*WHAT THE EXERCISE ASKS*:
The data below should be restated word for word, pictures omitted.

[Opening DATA EXTRACTS section]

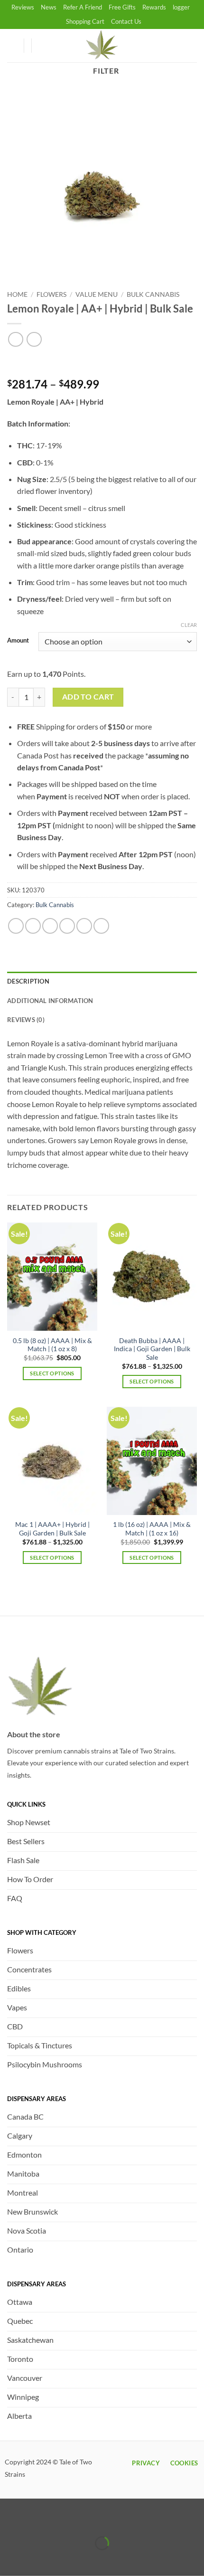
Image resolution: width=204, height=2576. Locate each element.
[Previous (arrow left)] (9, 2559)
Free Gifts (122, 7)
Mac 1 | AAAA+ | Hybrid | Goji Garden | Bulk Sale (52, 1529)
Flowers (51, 294)
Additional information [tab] (50, 1000)
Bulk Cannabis (153, 294)
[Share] (64, 2519)
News (48, 7)
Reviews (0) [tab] (26, 1019)
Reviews (22, 7)
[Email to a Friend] (67, 926)
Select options (52, 1373)
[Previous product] (34, 339)
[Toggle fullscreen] (37, 2519)
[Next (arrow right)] (37, 2559)
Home (17, 294)
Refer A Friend (82, 7)
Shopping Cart (85, 21)
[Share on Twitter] (50, 926)
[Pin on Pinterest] (84, 926)
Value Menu (96, 294)
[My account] (12, 45)
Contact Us (126, 21)
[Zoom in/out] (9, 2519)
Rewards (154, 7)
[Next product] (15, 339)
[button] (43, 45)
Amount (18, 640)
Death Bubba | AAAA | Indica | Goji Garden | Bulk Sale (152, 1349)
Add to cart (88, 696)
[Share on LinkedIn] (101, 926)
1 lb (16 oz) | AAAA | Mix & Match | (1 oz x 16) (152, 1529)
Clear (189, 625)
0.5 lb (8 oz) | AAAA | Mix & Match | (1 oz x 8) (52, 1345)
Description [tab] (28, 981)
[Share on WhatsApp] (16, 926)
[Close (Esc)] (91, 2519)
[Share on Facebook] (33, 926)
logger (181, 7)
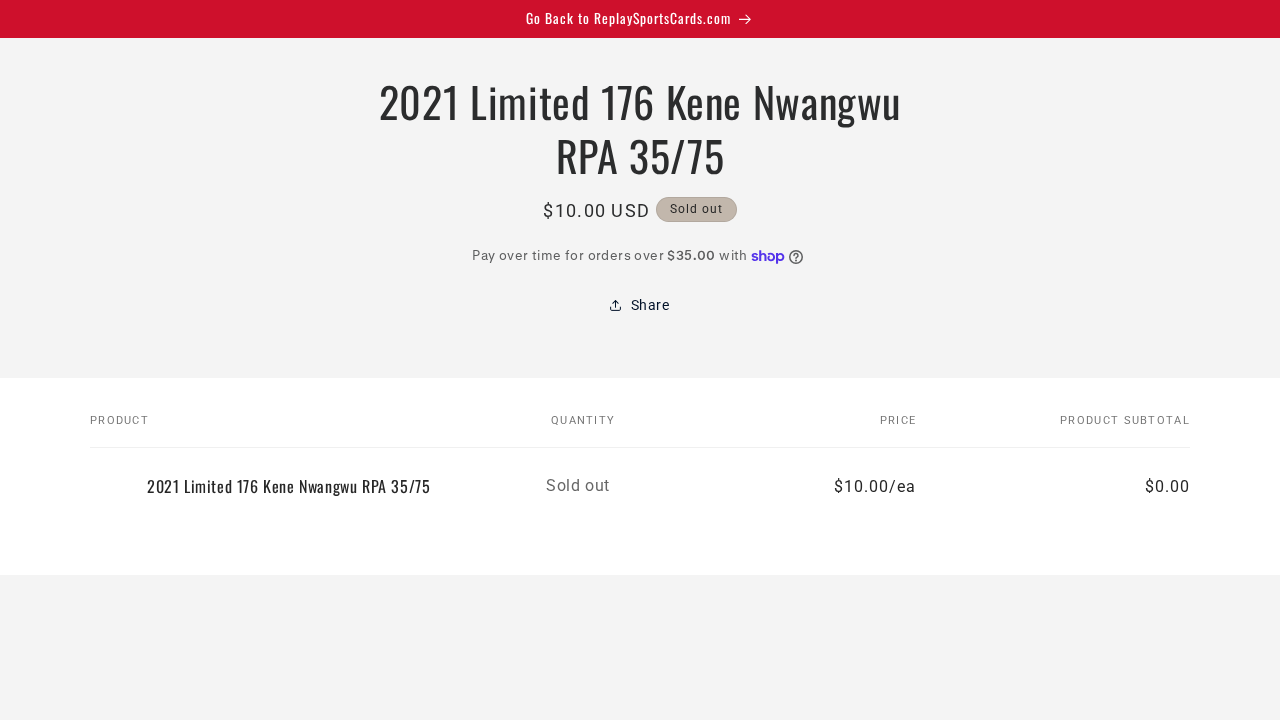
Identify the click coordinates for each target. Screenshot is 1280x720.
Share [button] (650, 305)
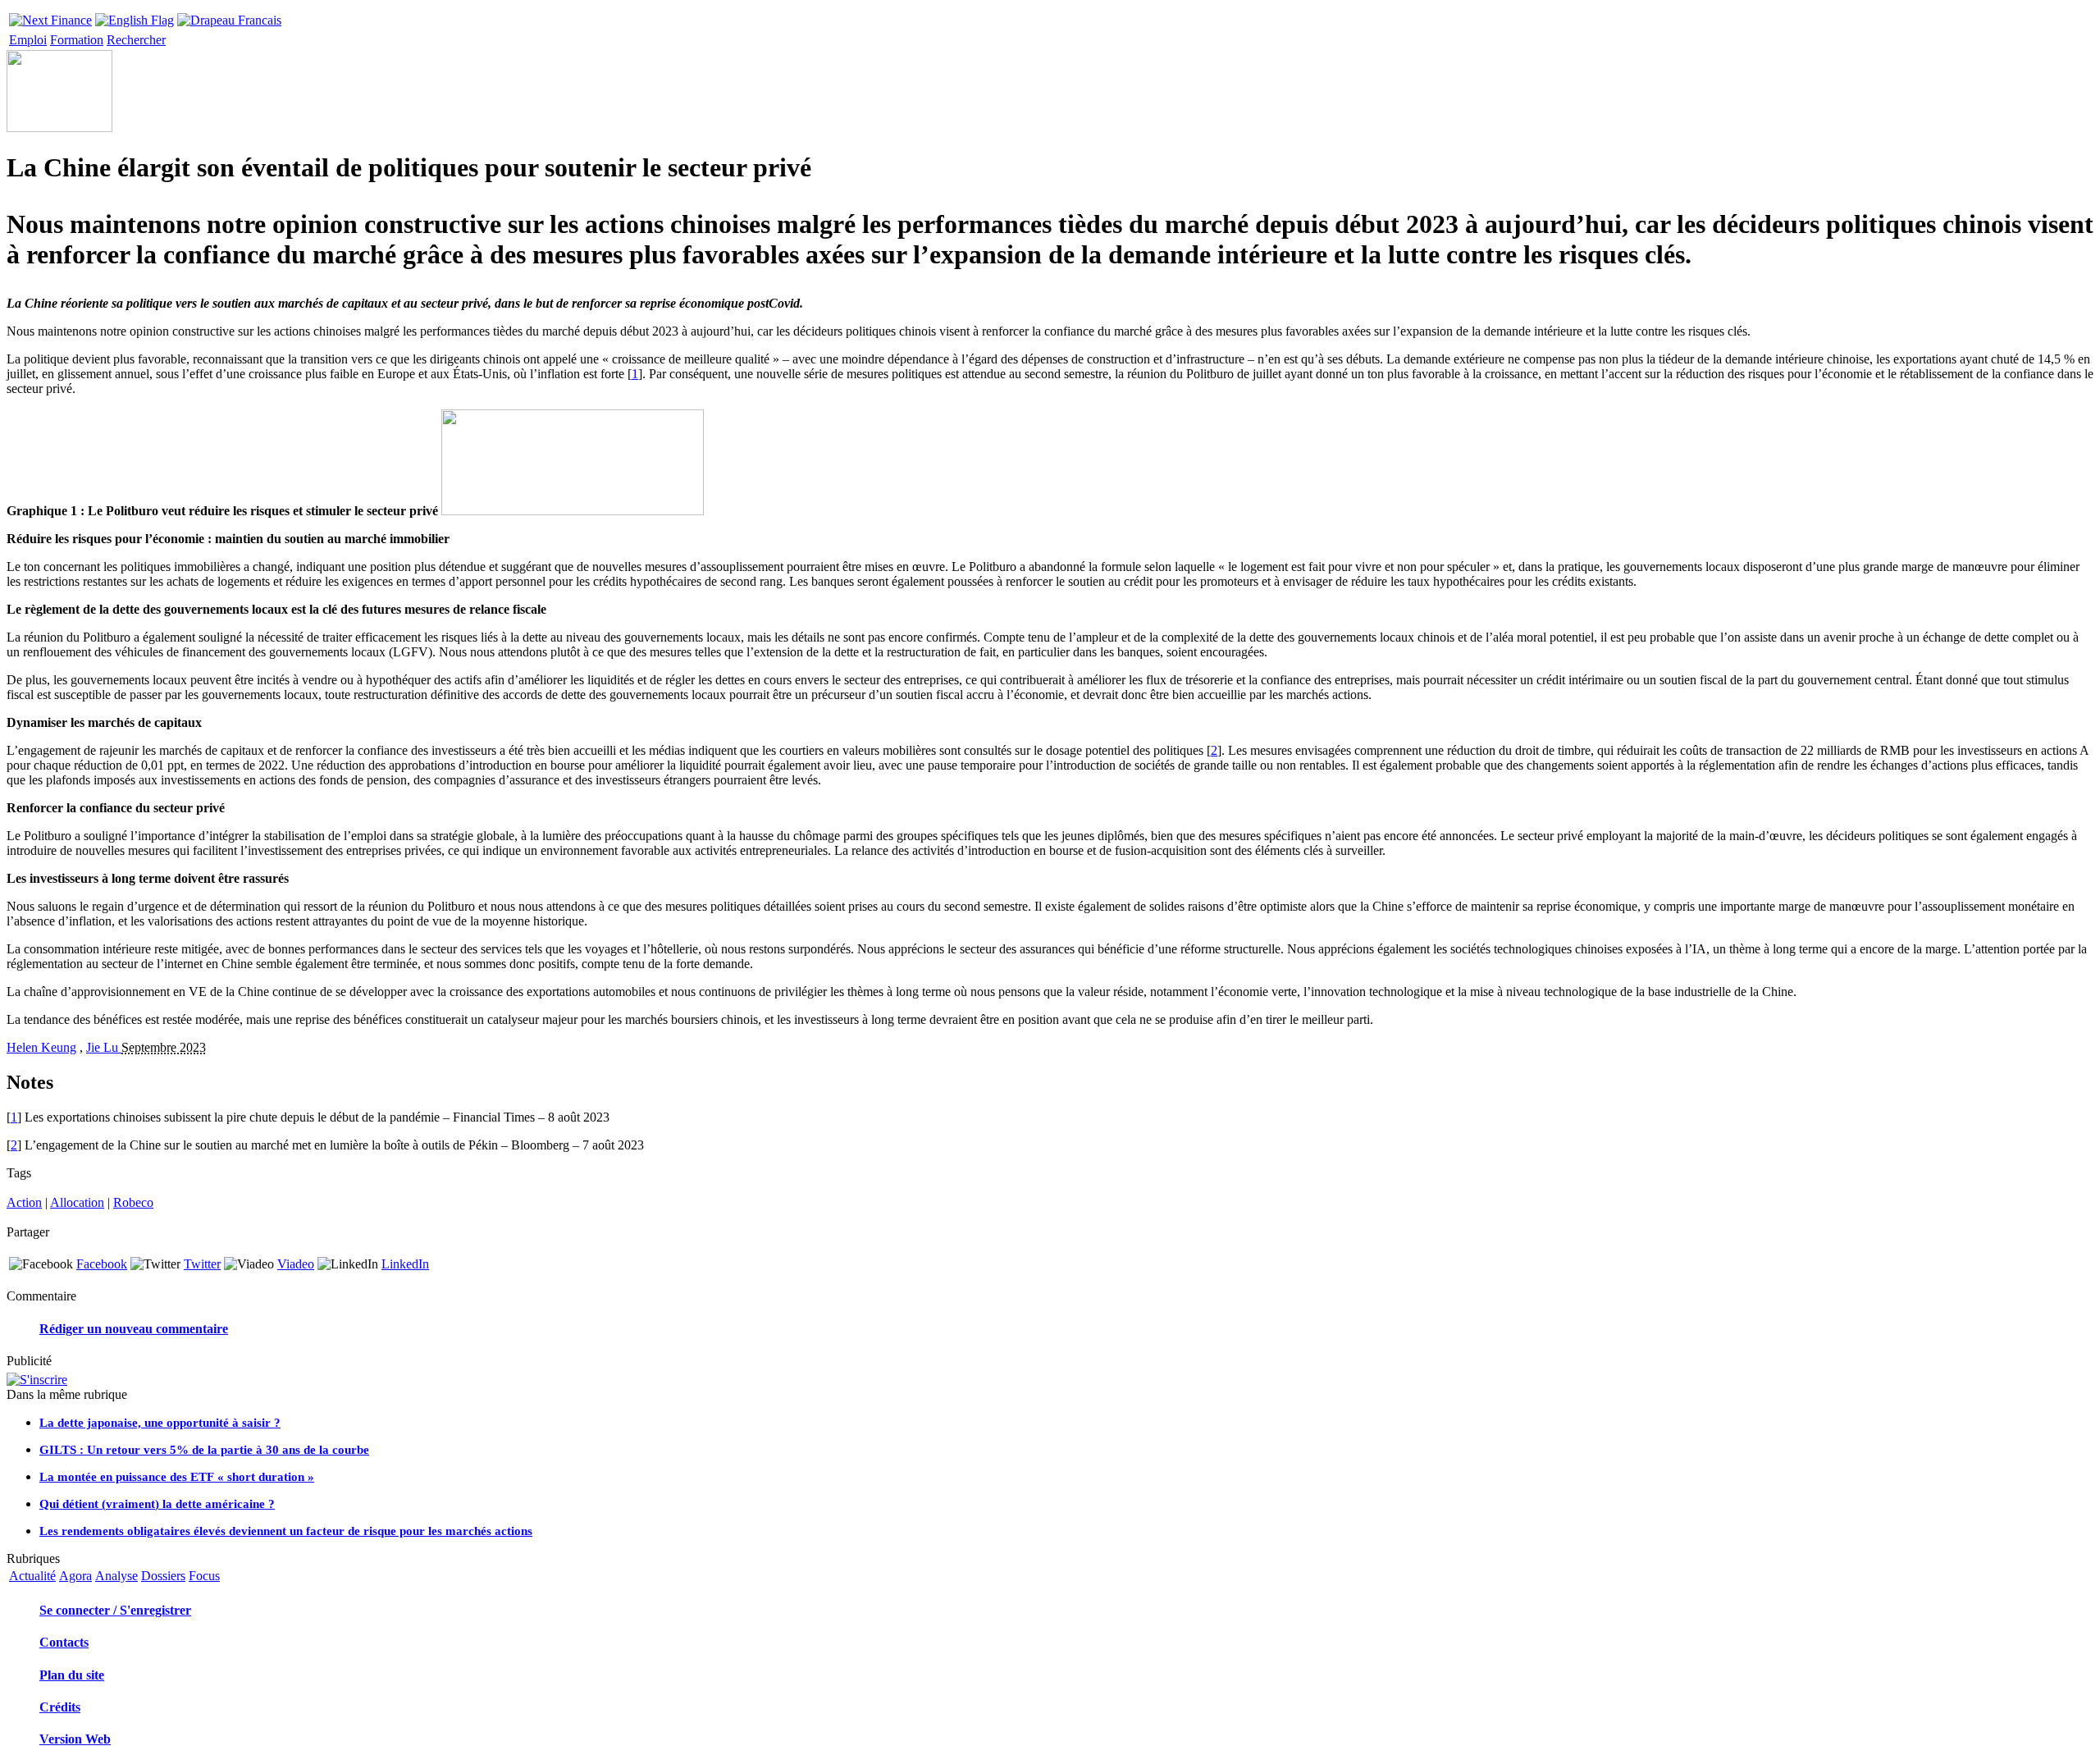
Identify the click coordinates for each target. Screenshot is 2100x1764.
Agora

[Closing DATA EXTRACTS section]

*SOLUTION FOR THIS TASK*:
Image resolution: width=204, height=2576. Locate each element.
[Previous (arrow left)] (9, 2559)
Free Gifts (122, 7)
Mac 1 | AAAA+ | Hybrid | Goji Garden | Bulk Sale (52, 1529)
Flowers (51, 294)
Additional information [tab] (50, 1000)
Bulk Cannabis (153, 294)
[Share] (64, 2519)
News (48, 7)
Reviews (0) [tab] (26, 1019)
Reviews (22, 7)
[Email to a Friend] (67, 926)
Select options (52, 1373)
[Previous product] (34, 339)
[Toggle fullscreen] (37, 2519)
[Next (arrow right)] (37, 2559)
Home (17, 294)
Refer A Friend (82, 7)
Shopping Cart (85, 21)
[Share on Twitter] (50, 926)
[Pin on Pinterest] (84, 926)
Value Menu (96, 294)
[My account] (12, 45)
Contact Us (126, 21)
[Zoom in/out] (9, 2519)
Rewards (154, 7)
[Next product] (15, 339)
[button] (43, 45)
Amount (18, 640)
Death Bubba | AAAA | Indica | Goji Garden | Bulk Sale (152, 1349)
Add to cart (88, 696)
[Share on LinkedIn] (101, 926)
1 lb (16 oz) | AAAA | Mix & Match | (1 oz x 16) (152, 1529)
Clear (189, 625)
0.5 lb (8 oz) | AAAA | Mix & Match | (1 oz x 8) (52, 1345)
Description [tab] (28, 981)
[Share on WhatsApp] (16, 926)
[Close (Esc)] (91, 2519)
[Share on Facebook] (33, 926)
logger (181, 7)
Identify the click coordinates for each target. Screenshot is 1280x720.
Share [button] (650, 305)
Identify the click coordinates for each target. Screenshot is 2100x1764.
Agora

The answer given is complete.